Protections & Capabilities
For a tutorial on how to use protections, please see the protections tutorial. This page is for an advanced explanation of how protections work and what capabilities are. Intended for room moderators with advanced use cases and protection developers.
Overview
A protection is a self contained module that can hook into a variety of different events and react to them:
-
Protections provide functionality that is directly useful to the end user, often in reaction to other events.
- So for example, in Draupnir, a protection exists to ban room members in reaction to policies that exist on Draupnir's watched policy lists.
-
Protections can be toggled between enabled and disabled at runtime to dynamically toggle functionality.
- As an example, a community under a targeted attack may wish to
enabled the
JoinWaveShortCircuitProtection
for the duration of the period, but might want to turn it off if they are advertising their community or have been featured somehwere.
- As an example, a community under a targeted attack may wish to
enabled the
-
Protections have their own independent configuration settings, that can be changed dynamically at runtime.
- No need to restart the bot to change protection settings. So for
example, tweaking the allowed number of joins in the
JoinWaveShortCircuitProtection
.
- No need to restart the bot to change protection settings. So for
example, tweaking the allowed number of joins in the
What sets protections apart from library and supporting code is that supporting code provides protections with the means to fetch information, and cause effects.
So as another example, library code needs to provide the underlying functionality to watch policy lists. Library code also needs to provide the infrastructure to inform protections when policies are added and removed. Another example is that library code also needs to provide code for effects, a protection cannot issue room level bans if there is no supporting code to do that.
How do protections express their behaviour?
In Draupnir, and the matrix-protection-suite, protections express
their behaviour and effects through capabilities. As an example, the
MemberBanSynchronisationProtection
, which is responsible for issuing
room level bans in reaction to policies, uses a capability interface
called UserConsequences
. When the protection needs to ban a user,
this capability is used to provide the room level bans.
Why do protections cause effects through capabilities?
Conventionally in software, effects are caused by using ambient authority. This is to say effects are caused directly, by using authority that is available to the entire application. Draupnir has access to the entire Matrix account it has been configured to use, and so conventionally all parts of Draupnir could cause any effect. Whether that be to shutdown Matrix rooms, ban users, hijack rooms, or go rogue. Draupnir has the ambient authority to do all these things, we have to challange this authority and create ways of containing and auditing it. Because without, any protection that is enabled could act with the entire authority of Draupnir, to shutdown rooms and ban users, and this would be very confusing to the end user, especially when trying to find which protection is causing these effects and why.
Additionally, without describing effects through capability interfaces, dry running protections or behaviours would require special cased code to exist in sprinkles throughout the code base, and would be very fragile to maintain. This was the reality of Mjolnir's dry-run feature. It became very easy for contributors to forget the feature existed, or not realise that a behaviour they were creating should have a special case. Because effects were being implemented implicitly with the general protection buisness logic.

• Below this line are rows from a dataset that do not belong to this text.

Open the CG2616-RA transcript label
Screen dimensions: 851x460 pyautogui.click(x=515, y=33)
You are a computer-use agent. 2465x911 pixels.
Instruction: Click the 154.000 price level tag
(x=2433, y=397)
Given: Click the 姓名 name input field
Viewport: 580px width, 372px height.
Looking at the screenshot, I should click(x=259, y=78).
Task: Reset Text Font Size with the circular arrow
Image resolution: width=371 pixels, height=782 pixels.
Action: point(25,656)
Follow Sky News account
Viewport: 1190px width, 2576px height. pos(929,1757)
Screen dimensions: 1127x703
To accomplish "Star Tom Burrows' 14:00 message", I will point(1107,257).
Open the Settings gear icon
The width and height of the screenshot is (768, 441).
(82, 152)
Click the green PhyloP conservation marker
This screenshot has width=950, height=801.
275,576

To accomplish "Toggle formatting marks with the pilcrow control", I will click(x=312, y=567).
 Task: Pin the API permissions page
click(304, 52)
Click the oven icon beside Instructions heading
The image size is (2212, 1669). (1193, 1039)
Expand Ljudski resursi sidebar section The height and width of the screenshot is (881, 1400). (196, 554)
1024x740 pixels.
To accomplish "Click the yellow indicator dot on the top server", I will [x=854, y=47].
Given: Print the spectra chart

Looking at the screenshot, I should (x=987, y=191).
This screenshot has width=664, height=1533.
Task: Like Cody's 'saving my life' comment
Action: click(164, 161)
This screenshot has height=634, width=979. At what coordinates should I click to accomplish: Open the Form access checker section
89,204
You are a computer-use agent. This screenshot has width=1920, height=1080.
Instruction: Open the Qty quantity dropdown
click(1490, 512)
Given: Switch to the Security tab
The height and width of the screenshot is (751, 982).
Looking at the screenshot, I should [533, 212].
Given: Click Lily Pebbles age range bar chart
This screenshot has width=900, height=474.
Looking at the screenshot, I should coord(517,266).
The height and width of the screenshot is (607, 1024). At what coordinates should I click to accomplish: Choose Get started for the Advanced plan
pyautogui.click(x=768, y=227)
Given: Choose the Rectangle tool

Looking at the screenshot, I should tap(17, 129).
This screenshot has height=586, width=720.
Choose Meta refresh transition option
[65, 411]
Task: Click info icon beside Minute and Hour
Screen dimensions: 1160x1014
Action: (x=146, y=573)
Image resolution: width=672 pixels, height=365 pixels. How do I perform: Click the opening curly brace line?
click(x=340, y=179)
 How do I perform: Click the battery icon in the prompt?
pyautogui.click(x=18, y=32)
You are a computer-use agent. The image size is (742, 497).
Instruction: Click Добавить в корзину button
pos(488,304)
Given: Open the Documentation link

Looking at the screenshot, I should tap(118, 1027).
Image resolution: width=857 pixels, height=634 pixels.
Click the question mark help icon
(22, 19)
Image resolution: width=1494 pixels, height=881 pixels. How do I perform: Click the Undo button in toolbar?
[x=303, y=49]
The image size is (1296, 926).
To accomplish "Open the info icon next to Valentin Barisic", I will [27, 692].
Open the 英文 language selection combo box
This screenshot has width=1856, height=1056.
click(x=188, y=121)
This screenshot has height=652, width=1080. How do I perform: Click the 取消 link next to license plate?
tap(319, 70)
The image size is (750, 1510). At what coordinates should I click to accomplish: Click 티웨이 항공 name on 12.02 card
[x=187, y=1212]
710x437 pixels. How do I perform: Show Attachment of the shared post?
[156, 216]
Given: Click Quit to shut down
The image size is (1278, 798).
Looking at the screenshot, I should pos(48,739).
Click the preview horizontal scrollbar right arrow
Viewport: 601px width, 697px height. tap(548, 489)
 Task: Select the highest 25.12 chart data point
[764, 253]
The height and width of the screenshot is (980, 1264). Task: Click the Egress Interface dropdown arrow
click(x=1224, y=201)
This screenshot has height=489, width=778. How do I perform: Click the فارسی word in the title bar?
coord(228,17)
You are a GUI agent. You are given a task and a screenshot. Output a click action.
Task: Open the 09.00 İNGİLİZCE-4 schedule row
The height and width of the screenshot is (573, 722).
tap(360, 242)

By using capability interfaces we can make these effects explicit, and accounting for different modes of operation becomes a first class feature that is implicit to using capabilities. No special casing or thought is required to implement a dry-run mode, because we can now just replace the capabilities that are provided to the protection, just by matching their interface.
What is a capability interface?
A capability interface represents a place in the protection for a specific behaviour. This interface gets used by the protection's code in place of the concrete (actual, real) capability.
So for example, in the matrix-protection-suite, we use the
UserConsequences
interface for protections in place of the actual
capability to ban users from rooms.
When a protection is enabled, the protection asks Draupnir for capabilities matching its capability interfaces. And this allows Draupnir to choose whether to provide the capability to ban a user, or instead a capability that simply logs a message when the protection tried to ban a user. Without causing any other effect.
What is a capability provider?
A capability provider is essentially a factory that produces a specific capability for an interface, from an application context, such as Draupnir. This is essentially used to provide the glue code to decouple capabilities from the application context. The capability provider is used by the application context to produce fresh capabilities for a protection as the protection as enabled. The capability provider that is used for this purpose is called the active capability provider.
Capability providers in Draupnir are configurable on a per protection basis.